Investigating a protein known to be involved in regulating human glucose levels, genomic scientists found that this factor has a broader reach than first thought, acting on key gene pathways involved in cardiovascular, neuropsychiatric, and cancer-related diseases, in addition to its role in endocrine traits.
"We found strong evidence that this protein family, FOXA2, is a master regulator of genetically vulnerable pathways in multiple diseases," said study leader Struan F.A. Grant, Ph.D., a genomics expert and holder of the Daniel B. Burke Chair for Diabetes Research at The Children's Hospital of Philadelphia. Further study of those pathways may point the way to various novel therapies.
Grant and colleagues published their study online in the August 2014 issue of The Journal of Clinical Endocrinology & Metabolism, following early online publication on May 30.
This computational analysis leveraged data from a team led by co-author Klaus H. Kaestner, Ph.D., of the Perelman School of Medicine at the University of Pennsylvania, and used two important tools of next-generation genomic analysis: chromatin immunoprecipitation and massively parallel sequencing, together abbreviated as ChIP-seq. Relying on the fact that gene-regulating proteins such as transcription factors bind to DNA, ChIP-seq isolates the pieces of DNA that are bound by a particular protein.
Researchers then pass those fragments through automated sequencing machines to pinpoint and inventory the regions of the genome that specific transcription factors occupy. This knowledge allows investigators to better understand how transcription factors may activate or repress genes along important biological networks.
Grant has long studied genetics of diabetes and obesity, and in 2006 discovered the gene region with the strongest known effect on type 2 diabetes. In the current study, the Grant and Kaestner teams focused on the Forkhead Box A transcription factor, referred to as FOXA2.
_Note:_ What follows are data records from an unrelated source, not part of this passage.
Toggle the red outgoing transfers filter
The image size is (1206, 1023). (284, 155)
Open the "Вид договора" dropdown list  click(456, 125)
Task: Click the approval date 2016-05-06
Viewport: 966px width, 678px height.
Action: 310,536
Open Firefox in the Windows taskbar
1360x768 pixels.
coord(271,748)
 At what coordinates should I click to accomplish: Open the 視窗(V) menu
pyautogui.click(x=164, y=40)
Because FOXA2 was already known to act in the liver in affecting glucose levels, Grant and colleagues started with the hypothesis that FOXA2 regulated molecular pathways important in endocrine biology.
As they performed their analyses, the researchers found that FOXA2 proteins acted on sites in the genome that contained genes affecting endocrine-related traits such as glycemic levels, although not type 2 diabetes. They also found strong genome occupancy patterns associated with cardiovascular traits such as lipid levels, as well as with neuropsychiatric traits and cancer.
"FOXA2 appears to function as a master regulator for over a hundred other transcription factors, so it may play an outsized role in human health and disease," said Grant. He added that many of these other transcription factors may in turn be fruitful candidates for researchers investigating disease pathways, and ultimately may allow scientists to discover targets for potential new treatments.